I'm not the most patient of people, sometimes more than just a little difficult to live with. There are things I'm rigid about that would irritate ordinary people, which is why I don't have real life friends, and when I do, I lose them because I accept I'm hard to love. For instance my son will put the mayonnaise bottle on the wrong shelf in the fridge, and he doesn't get why I ask him why it's so difficult to put it where I want it. Most people can't stand this kind of obsessiveness.

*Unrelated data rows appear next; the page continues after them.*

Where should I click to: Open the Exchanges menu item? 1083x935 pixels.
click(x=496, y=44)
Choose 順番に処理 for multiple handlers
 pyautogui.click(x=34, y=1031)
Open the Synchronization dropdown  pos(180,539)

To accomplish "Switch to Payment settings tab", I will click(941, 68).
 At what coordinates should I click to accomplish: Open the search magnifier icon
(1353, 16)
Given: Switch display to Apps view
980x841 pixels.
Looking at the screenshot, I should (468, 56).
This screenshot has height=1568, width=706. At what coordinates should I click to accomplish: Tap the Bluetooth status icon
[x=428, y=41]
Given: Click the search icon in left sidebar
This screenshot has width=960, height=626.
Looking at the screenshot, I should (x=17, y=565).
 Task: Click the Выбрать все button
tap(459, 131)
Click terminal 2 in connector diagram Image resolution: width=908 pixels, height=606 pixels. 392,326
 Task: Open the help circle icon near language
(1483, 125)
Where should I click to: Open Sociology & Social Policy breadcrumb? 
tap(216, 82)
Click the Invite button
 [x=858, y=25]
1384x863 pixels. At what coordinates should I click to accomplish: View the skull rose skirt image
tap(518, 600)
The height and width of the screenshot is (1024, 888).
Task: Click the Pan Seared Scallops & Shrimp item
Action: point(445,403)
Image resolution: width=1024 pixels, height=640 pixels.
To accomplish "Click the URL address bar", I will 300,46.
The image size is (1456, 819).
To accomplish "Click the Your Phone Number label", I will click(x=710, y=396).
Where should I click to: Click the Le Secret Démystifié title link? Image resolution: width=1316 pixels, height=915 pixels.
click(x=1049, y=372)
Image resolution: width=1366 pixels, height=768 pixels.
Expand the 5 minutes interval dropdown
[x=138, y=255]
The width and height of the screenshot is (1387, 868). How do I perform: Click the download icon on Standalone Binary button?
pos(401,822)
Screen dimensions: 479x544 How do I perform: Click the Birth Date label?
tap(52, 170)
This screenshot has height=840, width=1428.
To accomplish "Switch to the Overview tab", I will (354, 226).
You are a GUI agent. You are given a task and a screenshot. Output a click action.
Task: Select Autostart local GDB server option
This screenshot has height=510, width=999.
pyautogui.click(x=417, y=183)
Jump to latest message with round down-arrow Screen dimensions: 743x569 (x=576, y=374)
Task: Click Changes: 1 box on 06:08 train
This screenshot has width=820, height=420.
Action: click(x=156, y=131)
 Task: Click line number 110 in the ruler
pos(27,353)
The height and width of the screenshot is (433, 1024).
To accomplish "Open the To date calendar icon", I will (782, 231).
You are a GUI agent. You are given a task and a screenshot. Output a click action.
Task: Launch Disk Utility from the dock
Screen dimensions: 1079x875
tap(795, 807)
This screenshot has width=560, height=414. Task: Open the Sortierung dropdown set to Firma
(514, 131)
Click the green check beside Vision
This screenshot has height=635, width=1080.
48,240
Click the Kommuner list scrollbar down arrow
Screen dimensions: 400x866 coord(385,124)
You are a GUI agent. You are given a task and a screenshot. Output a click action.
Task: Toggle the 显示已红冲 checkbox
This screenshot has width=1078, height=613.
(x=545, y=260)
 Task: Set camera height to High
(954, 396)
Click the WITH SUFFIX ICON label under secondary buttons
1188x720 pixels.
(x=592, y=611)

This thread came into my mind last night when I heard that someone in my extended family died this week. I suspect the person was depressed but not getting help. The signs, now with hindsight are a little obvious. The person went off away from home, something they've done quite frequently, as a "time out". The family couldn't ping the phone because it had run out of battery power by the time the person was found, dead. We're terribly sad about this, if it was suicide I wish I'd known about the depression, I'd have been there to support and possibly help it not happen. We don't know yet, will hear when the autopsy results come out.

The thing is that we don't expect people that age to die suddenly, and it's shocking when it does. I know this because I've lost a nephew and a niece (siblings) this way. The action caused my sister, their mother to lose her mind, and now she just sits waiting to die. She's almost 80.

People need to talk about death, as Piper explained about his dad. If you're aware of it coming, it makes the slow downhill process easier to handle, yet difficult at times when you think about the person they were before. On my Barry's birthday, my kids all said they can't get their heads around it. And to make it worse, no one believes he's 80 because he doesn't look like it. He's still tall and handsome, his back stoops forward a little and his walk is slow but he walks faster than I do, possibly because he's never fallen and broken his face.